God’s end and design in affliction
This whole chapter, with the following one, contains a pathetic remonstrance, of God’s just quarrel with. His people; aggravated by much long-suffering and lenity, and many warnings, verbal and real, on His part, and much stubbornness, impenitence, and multiplied provocation on theirs; He using all means to reclaim and save them, and they using all means to despise Him, and ruin themselves. In the text we have the Lord concluding upon a severe course, as being necessary, and likely to be more effectual for their conversion.
I. The procuring cause of God’s afflicting His people.
1. The procuring cause is made up of these two--sin and impenitence.
(1) We may see how unwilling God is to afflict His people. Judgments are termed “His strange work.” but mercy is His darling attribute. He will not leave them, unless they drive Him away.

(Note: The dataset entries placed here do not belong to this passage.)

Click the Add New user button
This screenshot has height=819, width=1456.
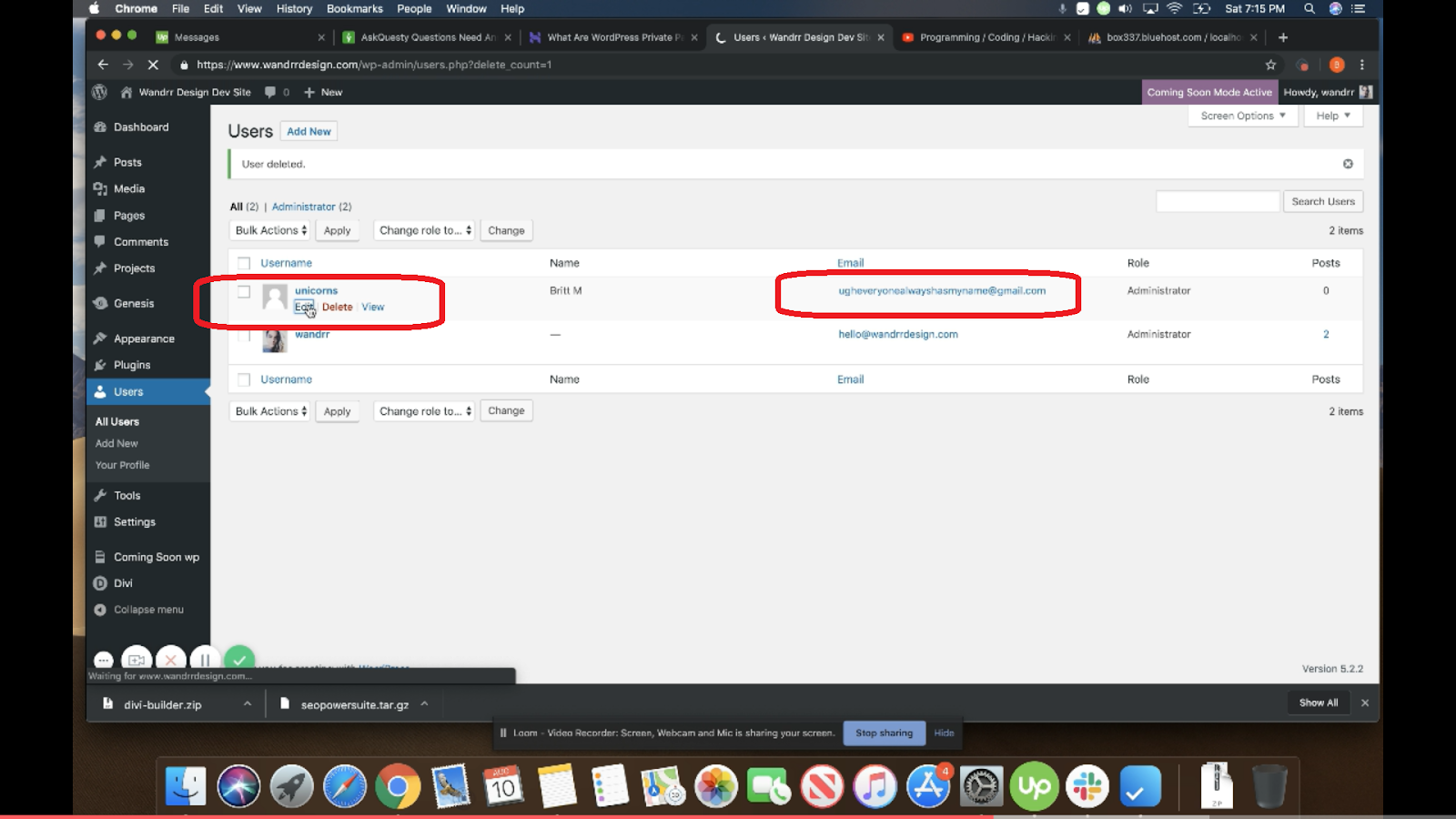point(308,131)
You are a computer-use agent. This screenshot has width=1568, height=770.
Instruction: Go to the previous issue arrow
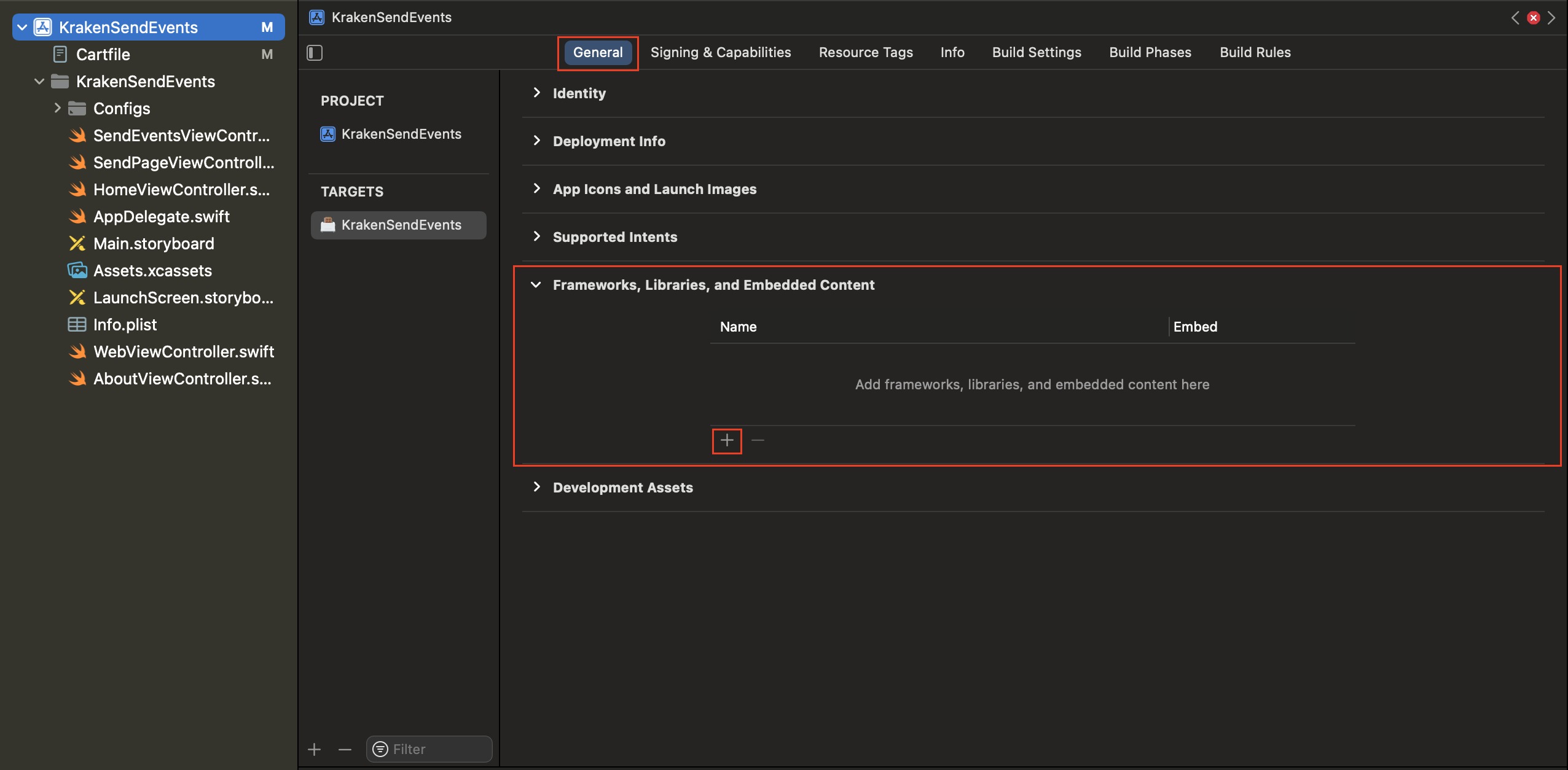tap(1515, 18)
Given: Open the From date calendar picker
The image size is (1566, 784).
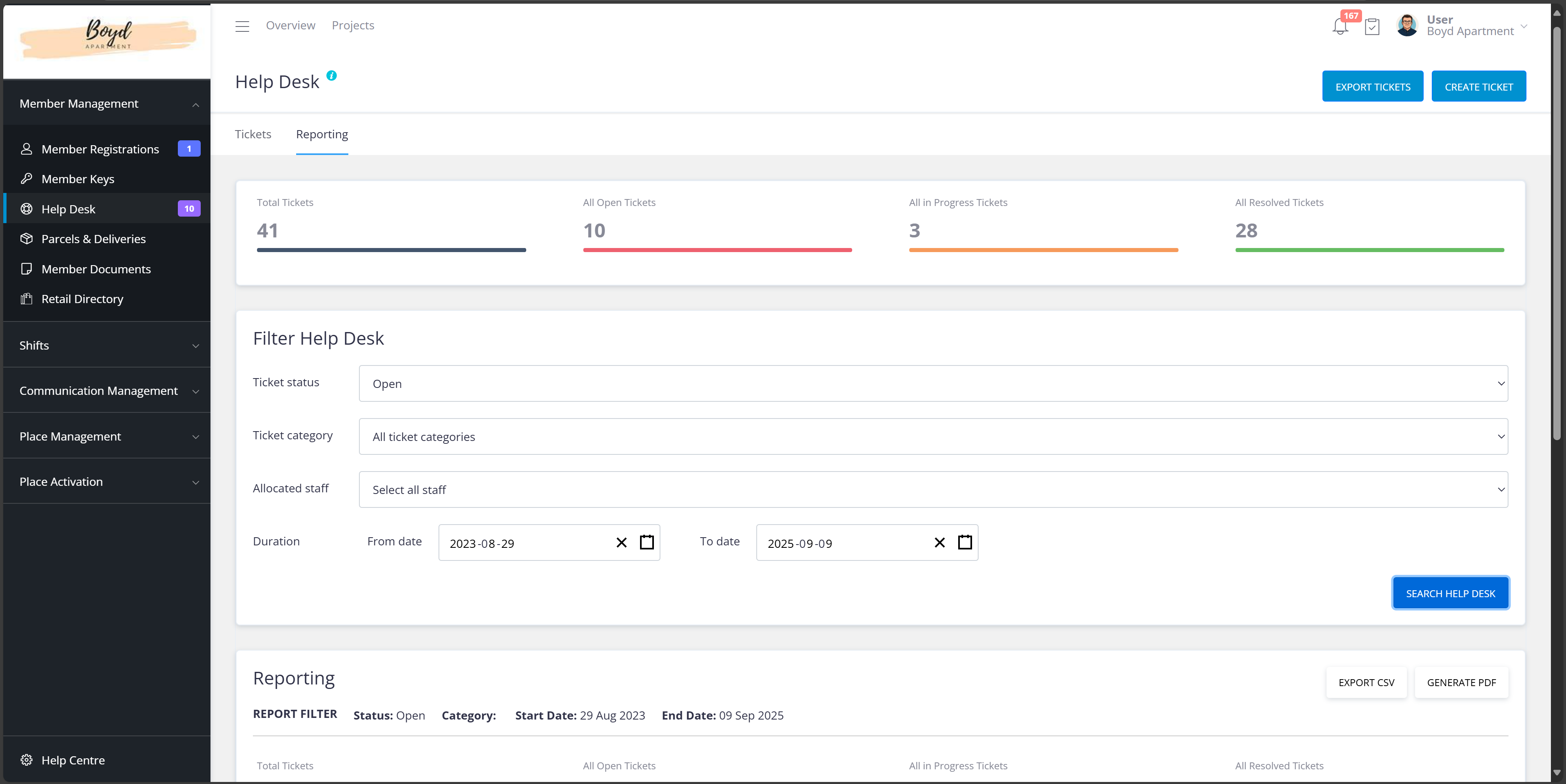Looking at the screenshot, I should (647, 542).
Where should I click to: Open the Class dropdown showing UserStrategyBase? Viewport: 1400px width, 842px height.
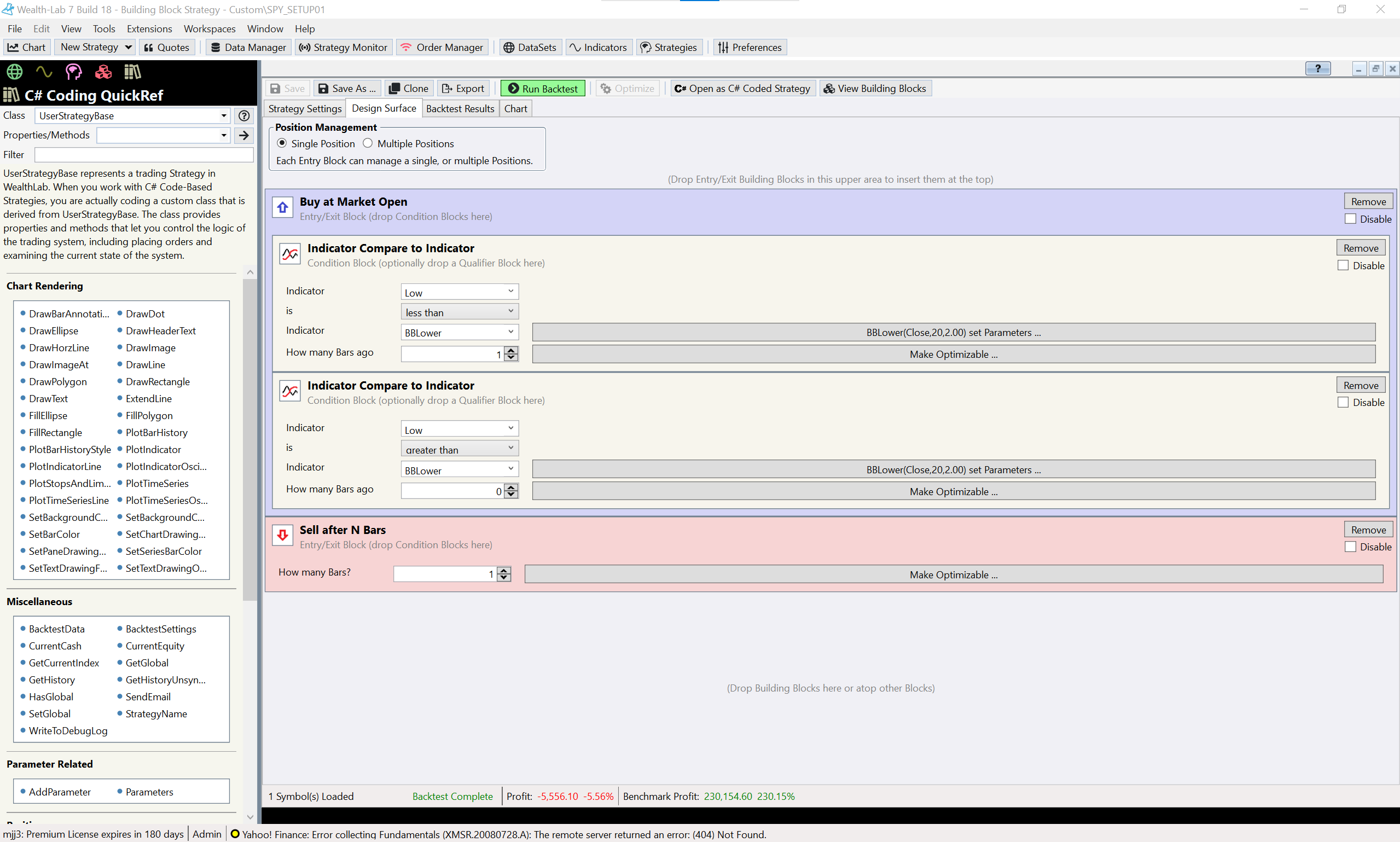click(223, 116)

(2) We see where the true blame of the many sufferings and miseries of the Church is to be found. The abounding of sin, and the want of repentance, these make her troubles to abound. This is our folly, that usually we abuse all God’s goodness, and will not part with our sins, till we smart, for them, and be beaten from them. We pull punishment out of God’s hand.
II. God’s ways of afflicting His people. Upon the withdrawing of His gracious presence, as necessarily follows affliction, as mist upon the setting of the sun. This was heavier than all His corrections. No evil does the child of God fear so much, or feel so heavy, as God’s absenting and withdrawing Himself in displeasure
III. The end of god’s thus afflicting His people.
1. God’s intention in the means. To bring them to a sorrow for their offences, and an ingenuous confession of it. If He withdraw Himself it is not to leave them for ever and look at them no more. On the contrary, it is that they may learn whether it is better to enjoy Him or their sins.
2. The efficacy of the means for reaching it. There is moral fitness in great affliction to work a diligent seeking of God, before neglected, and acknowledgment of sin, before unfelt. Affliction sets men in upon themselves, calls in their thoughts, which, in a fair season, more readily dissipate and scatter themselves abroad. When a man is driven by force from the comforts of the world, then, if he have any thoughts concerning God, these begin to work with him. When a man is straitened on all hands by a crowd of troubles, and finds no way out, then he finds his only way is upward. (Archbishop Leighton.)
God’s withdrawal and return
Sin is here characterised as an offence.
1. It is committed against God.
2. It is contrary to the nature and judgment of God.
3. It awakens the indignation of God.
I. Because of sin, God withdraws Himself from His people.
1. He goes and returns to His place, when He leaves His people in the hands of their enemies, and does not interfere.
2. When He removes from them the ordinances of His grace--the symbols of His presence.
3. When He allows these to continue, but is not in them.
4. When He leaves them to insensibility under His dealings.
5. When the soul, feeling His absence, seeks for Him in vain.
II. God’s withdrawal from His offending people is not absolute and for ever.
1. Though God withdraws from His people, He does not cease to love them.
2. He never withdraws His spirit and grace for their preservation in the faith.
3. He never withdraws from them finally, and so as never to return.
4. Sometimes, when He withdraws in the way of ceasing to afford sensible comfort, He is present in the way of restraining, and defending, and sanctifying--in the way of chastisement. There are degrees in the withdrawings of God.
III. That God returns to His people when they acknowledge their offence and seek His face.
1. They must acknowledge their offence. This implies that they have discovered it. That they see its enormity. That they are contrite and penitent. That they forsake it. That they go to Christ’s blood.
2. They must seek God’s face. They feel that their comfort is in God only. They mourn and lament His absence. They seek Him in the appointed ordinances of His house. They seek Him by prayer. They are dissatisfied with the choicest of means and ordinances, if God be not in them. They seek Him in Christ. (James Stewart.)
Coming to God in trouble
“We only see those birds, sir, when the storms are about,” said an old man to me on the seashore last week. That is typical of some people who only come to God in times of storm, and dearth, and epidemic, and never make their dwelling in God. (J. H. Jowett, M. A.).